* Instructions to follow:
Below are records; please set down exactly the lines from the first through the one containing "Given: Click the search".

* Dataset excerpts:

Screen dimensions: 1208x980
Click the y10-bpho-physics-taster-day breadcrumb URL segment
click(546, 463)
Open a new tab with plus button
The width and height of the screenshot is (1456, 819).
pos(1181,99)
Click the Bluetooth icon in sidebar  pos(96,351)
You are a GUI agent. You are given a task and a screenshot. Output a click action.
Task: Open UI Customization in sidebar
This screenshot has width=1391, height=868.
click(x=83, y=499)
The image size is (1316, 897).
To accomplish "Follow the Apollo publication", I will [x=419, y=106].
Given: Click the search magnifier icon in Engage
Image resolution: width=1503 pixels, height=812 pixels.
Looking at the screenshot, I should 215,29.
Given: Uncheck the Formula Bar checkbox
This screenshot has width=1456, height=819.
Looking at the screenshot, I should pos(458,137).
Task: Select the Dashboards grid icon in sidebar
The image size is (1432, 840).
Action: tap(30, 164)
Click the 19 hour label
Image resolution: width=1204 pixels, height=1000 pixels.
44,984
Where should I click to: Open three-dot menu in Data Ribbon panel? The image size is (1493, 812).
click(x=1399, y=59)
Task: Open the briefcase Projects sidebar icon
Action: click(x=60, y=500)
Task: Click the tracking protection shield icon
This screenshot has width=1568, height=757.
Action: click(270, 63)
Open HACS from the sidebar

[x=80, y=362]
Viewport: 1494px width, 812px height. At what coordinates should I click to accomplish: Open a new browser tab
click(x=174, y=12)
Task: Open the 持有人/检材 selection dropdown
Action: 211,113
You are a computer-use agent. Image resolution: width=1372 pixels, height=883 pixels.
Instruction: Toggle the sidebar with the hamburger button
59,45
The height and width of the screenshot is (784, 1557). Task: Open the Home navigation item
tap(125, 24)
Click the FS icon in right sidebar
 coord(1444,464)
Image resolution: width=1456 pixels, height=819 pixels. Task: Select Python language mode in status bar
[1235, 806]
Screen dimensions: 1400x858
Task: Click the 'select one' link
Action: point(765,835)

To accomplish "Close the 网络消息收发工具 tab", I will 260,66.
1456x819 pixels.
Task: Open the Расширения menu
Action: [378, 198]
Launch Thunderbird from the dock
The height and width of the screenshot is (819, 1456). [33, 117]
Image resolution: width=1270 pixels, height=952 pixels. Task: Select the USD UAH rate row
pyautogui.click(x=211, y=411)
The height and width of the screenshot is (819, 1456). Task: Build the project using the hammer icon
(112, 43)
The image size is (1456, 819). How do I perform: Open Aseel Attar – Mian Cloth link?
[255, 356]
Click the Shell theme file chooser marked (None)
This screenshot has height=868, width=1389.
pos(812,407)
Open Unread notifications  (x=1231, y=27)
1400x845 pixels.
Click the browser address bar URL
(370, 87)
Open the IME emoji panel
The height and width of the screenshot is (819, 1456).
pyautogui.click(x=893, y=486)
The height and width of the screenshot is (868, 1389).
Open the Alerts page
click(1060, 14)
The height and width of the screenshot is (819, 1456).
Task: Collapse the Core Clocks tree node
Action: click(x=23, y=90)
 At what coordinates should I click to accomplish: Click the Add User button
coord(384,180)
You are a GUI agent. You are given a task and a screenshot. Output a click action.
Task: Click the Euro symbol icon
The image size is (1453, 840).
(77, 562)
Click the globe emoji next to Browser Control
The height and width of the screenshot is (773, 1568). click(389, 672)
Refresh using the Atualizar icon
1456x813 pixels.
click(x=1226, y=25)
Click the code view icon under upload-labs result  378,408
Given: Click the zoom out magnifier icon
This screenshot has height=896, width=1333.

* Answer box:
Screen dimensions: 1208x980
Click the y10-bpho-physics-taster-day breadcrumb URL segment
click(546, 463)
Open a new tab with plus button
The width and height of the screenshot is (1456, 819).
pos(1181,99)
Click the Bluetooth icon in sidebar  pos(96,351)
You are a GUI agent. You are given a task and a screenshot. Output a click action.
Task: Open UI Customization in sidebar
This screenshot has width=1391, height=868.
click(x=83, y=499)
The image size is (1316, 897).
To accomplish "Follow the Apollo publication", I will [x=419, y=106].
Given: Click the search magnifier icon in Engage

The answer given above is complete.